> **INFORMATION SUPPLIED**:
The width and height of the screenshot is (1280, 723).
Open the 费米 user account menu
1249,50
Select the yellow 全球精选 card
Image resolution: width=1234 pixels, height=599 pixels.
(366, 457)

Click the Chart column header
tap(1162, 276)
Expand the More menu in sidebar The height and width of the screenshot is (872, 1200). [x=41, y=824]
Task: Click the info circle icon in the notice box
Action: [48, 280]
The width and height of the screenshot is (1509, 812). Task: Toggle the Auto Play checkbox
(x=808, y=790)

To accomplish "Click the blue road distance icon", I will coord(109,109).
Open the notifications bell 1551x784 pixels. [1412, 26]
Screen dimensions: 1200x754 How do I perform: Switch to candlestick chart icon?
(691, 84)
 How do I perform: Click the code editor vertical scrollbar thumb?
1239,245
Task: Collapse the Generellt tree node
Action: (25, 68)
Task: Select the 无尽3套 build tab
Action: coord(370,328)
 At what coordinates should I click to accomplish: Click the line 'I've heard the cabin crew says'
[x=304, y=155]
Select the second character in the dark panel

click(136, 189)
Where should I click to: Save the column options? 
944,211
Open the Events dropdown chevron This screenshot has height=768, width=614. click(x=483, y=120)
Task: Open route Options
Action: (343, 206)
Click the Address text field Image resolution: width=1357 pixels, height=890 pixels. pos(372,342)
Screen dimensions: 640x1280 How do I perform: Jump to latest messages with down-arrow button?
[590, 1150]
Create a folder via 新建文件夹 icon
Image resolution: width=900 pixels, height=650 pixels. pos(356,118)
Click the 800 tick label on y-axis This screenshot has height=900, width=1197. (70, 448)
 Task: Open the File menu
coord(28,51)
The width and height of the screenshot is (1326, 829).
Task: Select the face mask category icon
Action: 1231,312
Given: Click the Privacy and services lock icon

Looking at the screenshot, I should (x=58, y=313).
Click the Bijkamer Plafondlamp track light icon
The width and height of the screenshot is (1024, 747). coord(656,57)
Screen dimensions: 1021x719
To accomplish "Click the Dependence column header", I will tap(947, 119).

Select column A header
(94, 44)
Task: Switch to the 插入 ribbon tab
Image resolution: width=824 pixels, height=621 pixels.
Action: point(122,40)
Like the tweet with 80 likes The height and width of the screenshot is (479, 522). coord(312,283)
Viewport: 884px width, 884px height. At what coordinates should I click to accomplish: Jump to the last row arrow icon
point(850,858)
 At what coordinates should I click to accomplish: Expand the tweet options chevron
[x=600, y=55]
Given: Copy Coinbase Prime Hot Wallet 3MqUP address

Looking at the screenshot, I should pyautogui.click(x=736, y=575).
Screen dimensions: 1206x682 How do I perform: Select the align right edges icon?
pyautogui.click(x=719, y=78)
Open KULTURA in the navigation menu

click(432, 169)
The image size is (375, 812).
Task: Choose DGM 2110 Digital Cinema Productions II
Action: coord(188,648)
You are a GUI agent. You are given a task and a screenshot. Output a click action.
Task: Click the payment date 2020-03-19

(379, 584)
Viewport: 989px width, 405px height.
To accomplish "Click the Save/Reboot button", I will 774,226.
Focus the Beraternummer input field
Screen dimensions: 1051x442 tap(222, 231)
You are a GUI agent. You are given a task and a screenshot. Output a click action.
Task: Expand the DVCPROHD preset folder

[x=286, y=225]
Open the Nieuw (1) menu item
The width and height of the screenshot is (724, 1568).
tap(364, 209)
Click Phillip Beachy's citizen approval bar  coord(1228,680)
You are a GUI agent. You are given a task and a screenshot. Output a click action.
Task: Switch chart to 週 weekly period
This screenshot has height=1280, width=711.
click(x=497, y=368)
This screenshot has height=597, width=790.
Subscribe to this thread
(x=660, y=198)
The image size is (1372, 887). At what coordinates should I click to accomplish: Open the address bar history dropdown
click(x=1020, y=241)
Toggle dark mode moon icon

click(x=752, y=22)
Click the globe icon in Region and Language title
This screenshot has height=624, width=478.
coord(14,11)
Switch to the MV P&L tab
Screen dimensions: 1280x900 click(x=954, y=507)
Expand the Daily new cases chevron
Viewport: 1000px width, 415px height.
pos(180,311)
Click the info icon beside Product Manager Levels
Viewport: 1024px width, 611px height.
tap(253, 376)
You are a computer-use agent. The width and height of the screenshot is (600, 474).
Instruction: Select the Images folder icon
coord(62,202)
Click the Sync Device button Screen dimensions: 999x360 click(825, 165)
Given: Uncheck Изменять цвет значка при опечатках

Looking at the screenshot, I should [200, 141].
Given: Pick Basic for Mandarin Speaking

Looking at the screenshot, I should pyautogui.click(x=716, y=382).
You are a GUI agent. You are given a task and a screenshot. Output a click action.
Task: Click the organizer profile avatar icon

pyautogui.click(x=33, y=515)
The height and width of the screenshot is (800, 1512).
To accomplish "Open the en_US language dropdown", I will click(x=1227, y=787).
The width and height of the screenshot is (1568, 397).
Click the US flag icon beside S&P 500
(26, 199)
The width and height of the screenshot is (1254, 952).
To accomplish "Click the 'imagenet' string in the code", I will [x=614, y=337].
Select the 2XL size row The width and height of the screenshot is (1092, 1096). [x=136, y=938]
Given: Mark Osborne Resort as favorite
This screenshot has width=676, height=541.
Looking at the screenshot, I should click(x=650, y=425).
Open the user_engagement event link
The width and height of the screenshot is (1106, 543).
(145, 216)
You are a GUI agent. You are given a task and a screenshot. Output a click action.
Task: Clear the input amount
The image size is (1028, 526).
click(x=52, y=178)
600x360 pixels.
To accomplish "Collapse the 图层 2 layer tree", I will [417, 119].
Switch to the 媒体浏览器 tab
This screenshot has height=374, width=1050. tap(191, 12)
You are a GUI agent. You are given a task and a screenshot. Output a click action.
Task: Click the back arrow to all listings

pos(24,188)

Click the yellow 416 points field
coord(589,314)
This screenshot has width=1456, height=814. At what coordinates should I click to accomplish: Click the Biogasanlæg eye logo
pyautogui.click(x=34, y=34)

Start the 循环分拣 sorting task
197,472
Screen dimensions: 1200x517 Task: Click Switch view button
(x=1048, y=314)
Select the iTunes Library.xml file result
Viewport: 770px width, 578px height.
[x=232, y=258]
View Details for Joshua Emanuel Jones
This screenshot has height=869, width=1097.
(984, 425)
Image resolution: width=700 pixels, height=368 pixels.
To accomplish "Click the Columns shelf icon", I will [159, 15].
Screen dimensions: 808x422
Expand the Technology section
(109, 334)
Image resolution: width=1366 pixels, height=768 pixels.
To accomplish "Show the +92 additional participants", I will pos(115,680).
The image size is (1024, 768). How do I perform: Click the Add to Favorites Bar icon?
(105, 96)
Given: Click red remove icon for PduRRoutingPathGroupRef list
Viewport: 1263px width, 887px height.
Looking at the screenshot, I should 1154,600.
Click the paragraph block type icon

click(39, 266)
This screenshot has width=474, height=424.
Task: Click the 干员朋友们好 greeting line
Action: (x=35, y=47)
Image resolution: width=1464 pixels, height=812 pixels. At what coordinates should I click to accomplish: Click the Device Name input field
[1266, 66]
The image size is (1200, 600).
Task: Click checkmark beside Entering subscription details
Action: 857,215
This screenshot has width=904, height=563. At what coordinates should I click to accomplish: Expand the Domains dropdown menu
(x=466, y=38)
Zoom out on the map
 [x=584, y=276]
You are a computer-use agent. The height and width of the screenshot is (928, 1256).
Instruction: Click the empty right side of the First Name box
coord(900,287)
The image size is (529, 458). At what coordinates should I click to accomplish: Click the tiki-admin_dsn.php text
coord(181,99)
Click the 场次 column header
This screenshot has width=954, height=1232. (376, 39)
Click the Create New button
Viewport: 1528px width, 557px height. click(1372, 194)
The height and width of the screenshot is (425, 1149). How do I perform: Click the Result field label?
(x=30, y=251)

> **WHAT TO DO**:
Exactly as shown, repeat every record.

> **THE COMPLETED TASK**:
The width and height of the screenshot is (1280, 723).
Open the 费米 user account menu
1249,50
Select the yellow 全球精选 card
Image resolution: width=1234 pixels, height=599 pixels.
(366, 457)

Click the Chart column header
tap(1162, 276)
Expand the More menu in sidebar The height and width of the screenshot is (872, 1200). [x=41, y=824]
Task: Click the info circle icon in the notice box
Action: [48, 280]
The width and height of the screenshot is (1509, 812). Task: Toggle the Auto Play checkbox
(x=808, y=790)

To accomplish "Click the blue road distance icon", I will coord(109,109).
Open the notifications bell 1551x784 pixels. [1412, 26]
Screen dimensions: 1200x754 How do I perform: Switch to candlestick chart icon?
(691, 84)
 How do I perform: Click the code editor vertical scrollbar thumb?
1239,245
Task: Collapse the Generellt tree node
Action: (25, 68)
Task: Select the 无尽3套 build tab
Action: coord(370,328)
 At what coordinates should I click to accomplish: Click the line 'I've heard the cabin crew says'
[x=304, y=155]
Select the second character in the dark panel

click(136, 189)
Where should I click to: Save the column options? 
944,211
Open the Events dropdown chevron This screenshot has height=768, width=614. click(x=483, y=120)
Task: Open route Options
Action: (343, 206)
Click the Address text field Image resolution: width=1357 pixels, height=890 pixels. pos(372,342)
Screen dimensions: 640x1280 How do I perform: Jump to latest messages with down-arrow button?
[590, 1150]
Create a folder via 新建文件夹 icon
Image resolution: width=900 pixels, height=650 pixels. pos(356,118)
Click the 800 tick label on y-axis This screenshot has height=900, width=1197. (70, 448)
 Task: Open the File menu
coord(28,51)
The width and height of the screenshot is (1326, 829).
Task: Select the face mask category icon
Action: 1231,312
Given: Click the Privacy and services lock icon

Looking at the screenshot, I should (x=58, y=313).
Click the Bijkamer Plafondlamp track light icon
The width and height of the screenshot is (1024, 747). coord(656,57)
Screen dimensions: 1021x719
To accomplish "Click the Dependence column header", I will tap(947, 119).

Select column A header
(94, 44)
Task: Switch to the 插入 ribbon tab
Image resolution: width=824 pixels, height=621 pixels.
Action: point(122,40)
Like the tweet with 80 likes The height and width of the screenshot is (479, 522). coord(312,283)
Viewport: 884px width, 884px height. At what coordinates should I click to accomplish: Jump to the last row arrow icon
point(850,858)
 At what coordinates should I click to accomplish: Expand the tweet options chevron
[x=600, y=55]
Given: Copy Coinbase Prime Hot Wallet 3MqUP address

Looking at the screenshot, I should pyautogui.click(x=736, y=575).
Screen dimensions: 1206x682 How do I perform: Select the align right edges icon?
pyautogui.click(x=719, y=78)
Open KULTURA in the navigation menu

click(432, 169)
The image size is (375, 812).
Task: Choose DGM 2110 Digital Cinema Productions II
Action: coord(188,648)
You are a GUI agent. You are given a task and a screenshot. Output a click action.
Task: Click the payment date 2020-03-19

(379, 584)
Viewport: 989px width, 405px height.
To accomplish "Click the Save/Reboot button", I will 774,226.
Focus the Beraternummer input field
Screen dimensions: 1051x442 tap(222, 231)
You are a GUI agent. You are given a task and a screenshot. Output a click action.
Task: Expand the DVCPROHD preset folder

[x=286, y=225]
Open the Nieuw (1) menu item
The width and height of the screenshot is (724, 1568).
tap(364, 209)
Click Phillip Beachy's citizen approval bar  coord(1228,680)
You are a GUI agent. You are given a task and a screenshot. Output a click action.
Task: Switch chart to 週 weekly period
This screenshot has height=1280, width=711.
click(x=497, y=368)
This screenshot has height=597, width=790.
Subscribe to this thread
(x=660, y=198)
The image size is (1372, 887). At what coordinates should I click to accomplish: Open the address bar history dropdown
click(x=1020, y=241)
Toggle dark mode moon icon

click(x=752, y=22)
Click the globe icon in Region and Language title
This screenshot has height=624, width=478.
coord(14,11)
Switch to the MV P&L tab
Screen dimensions: 1280x900 click(x=954, y=507)
Expand the Daily new cases chevron
Viewport: 1000px width, 415px height.
pos(180,311)
Click the info icon beside Product Manager Levels
Viewport: 1024px width, 611px height.
tap(253, 376)
You are a computer-use agent. The width and height of the screenshot is (600, 474).
Instruction: Select the Images folder icon
coord(62,202)
Click the Sync Device button Screen dimensions: 999x360 click(825, 165)
Given: Uncheck Изменять цвет значка при опечатках

Looking at the screenshot, I should [200, 141].
Given: Pick Basic for Mandarin Speaking

Looking at the screenshot, I should pyautogui.click(x=716, y=382).
You are a GUI agent. You are given a task and a screenshot. Output a click action.
Task: Click the organizer profile avatar icon

pyautogui.click(x=33, y=515)
The height and width of the screenshot is (800, 1512).
To accomplish "Open the en_US language dropdown", I will click(x=1227, y=787).
The width and height of the screenshot is (1568, 397).
Click the US flag icon beside S&P 500
(26, 199)
The width and height of the screenshot is (1254, 952).
To accomplish "Click the 'imagenet' string in the code", I will [x=614, y=337].
Select the 2XL size row The width and height of the screenshot is (1092, 1096). [x=136, y=938]
Given: Mark Osborne Resort as favorite
This screenshot has width=676, height=541.
Looking at the screenshot, I should click(x=650, y=425).
Open the user_engagement event link
The width and height of the screenshot is (1106, 543).
(145, 216)
You are a GUI agent. You are given a task and a screenshot. Output a click action.
Task: Clear the input amount
The image size is (1028, 526).
click(x=52, y=178)
600x360 pixels.
To accomplish "Collapse the 图层 2 layer tree", I will [417, 119].
Switch to the 媒体浏览器 tab
This screenshot has height=374, width=1050. tap(191, 12)
You are a GUI agent. You are given a task and a screenshot. Output a click action.
Task: Click the back arrow to all listings

pos(24,188)

Click the yellow 416 points field
coord(589,314)
This screenshot has width=1456, height=814. At what coordinates should I click to accomplish: Click the Biogasanlæg eye logo
pyautogui.click(x=34, y=34)

Start the 循环分拣 sorting task
197,472
Screen dimensions: 1200x517 Task: Click Switch view button
(x=1048, y=314)
Select the iTunes Library.xml file result
Viewport: 770px width, 578px height.
[x=232, y=258]
View Details for Joshua Emanuel Jones
This screenshot has height=869, width=1097.
(984, 425)
Image resolution: width=700 pixels, height=368 pixels.
To accomplish "Click the Columns shelf icon", I will [159, 15].
Screen dimensions: 808x422
Expand the Technology section
(109, 334)
Image resolution: width=1366 pixels, height=768 pixels.
To accomplish "Show the +92 additional participants", I will pos(115,680).
The image size is (1024, 768). How do I perform: Click the Add to Favorites Bar icon?
(105, 96)
Given: Click red remove icon for PduRRoutingPathGroupRef list
Viewport: 1263px width, 887px height.
Looking at the screenshot, I should 1154,600.
Click the paragraph block type icon

click(39, 266)
This screenshot has width=474, height=424.
Task: Click the 干员朋友们好 greeting line
Action: (x=35, y=47)
Image resolution: width=1464 pixels, height=812 pixels. At what coordinates should I click to accomplish: Click the Device Name input field
[1266, 66]
The image size is (1200, 600).
Task: Click checkmark beside Entering subscription details
Action: 857,215
This screenshot has width=904, height=563. At what coordinates should I click to accomplish: Expand the Domains dropdown menu
(x=466, y=38)
Zoom out on the map
 [x=584, y=276]
You are a computer-use agent. The height and width of the screenshot is (928, 1256).
Instruction: Click the empty right side of the First Name box
coord(900,287)
The image size is (529, 458). At what coordinates should I click to accomplish: Click the tiki-admin_dsn.php text
coord(181,99)
Click the 场次 column header
This screenshot has width=954, height=1232. (376, 39)
Click the Create New button
Viewport: 1528px width, 557px height. click(1372, 194)
The height and width of the screenshot is (425, 1149). How do I perform: Click the Result field label?
(x=30, y=251)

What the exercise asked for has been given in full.